The Japanese economy was right in middle of the bubble at the time. Seeing others living in luxury, did you have any hesitations towards going into such a hard industry?
I had an idea of what it would be like, so not really. Perhaps this is because my parents ran a service business, although it wasn’t the same type. Also, since I was a child I saw chefs working when we ate out. I had an idea it was pretty tough. I thought chefs worked without resting, so when my master at “Hozumi” told me, “Go rest for 10 minutes”, I was like, “Wow, I get to rest for 10 minutes?” (laughs).
After training at “Hozumi” for 2 years, you also trained at “Satoh” in Akasaka and “Kochunoten” in Akasakamitsuke before opening “Kikuchi” in 2007. How did you choose those restaurants?
Except for the last restaurant I trained at, it wasn’t my choice.
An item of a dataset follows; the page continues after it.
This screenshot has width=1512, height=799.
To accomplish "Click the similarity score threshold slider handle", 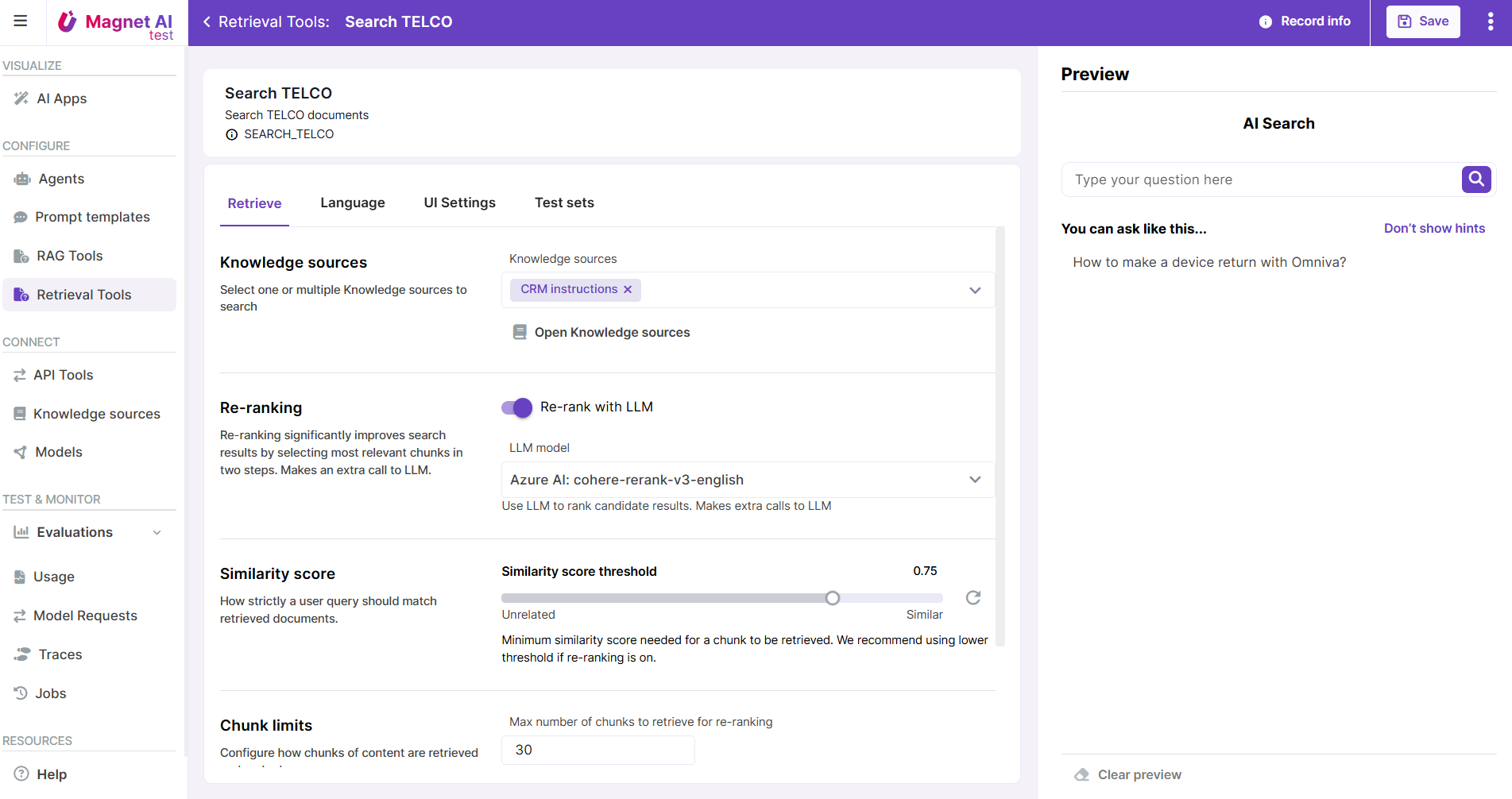I will pyautogui.click(x=832, y=598).
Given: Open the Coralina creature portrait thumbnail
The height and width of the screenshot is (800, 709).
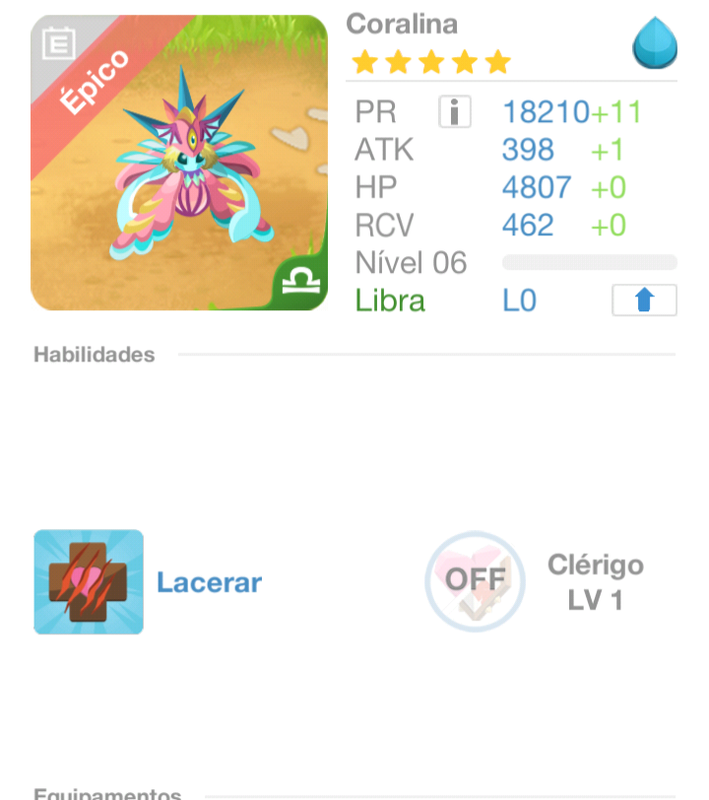Looking at the screenshot, I should tap(179, 162).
One day, Kamiya-san told me, “There’s an opening at this restaurant, what do you think?” So I got permission from the current restaurant and took the next step. Although some may disagree, I thought the most important thing at the time was to do the job I was given and try to learn as much as possible.
Which restaurant had the biggest impact on you?
I learned countless things at each restaurant, but I think “Hozumi” had a big impact. “Hozumi” was a traditional restaurant, it had anterooms. Aside from cooking techniques, they taught me the basics of traditional Japanese meals such as spraying fogs onto bowls. They used top quality ingredients and they had many plates that were not available in the market. They let me go to tea ceremony classes once a week. When there was time, they taught me Kintsugi (pottery repair) techniques. I was able to get in touch with real quality things outside the kitchen as well. It was tough too, but my training at “Hozumi” got me where I am today. I had no knowledge or experience at the time. I think it’s important to training at a restaurant that gives you the opportunity to get in touch with real quality goods.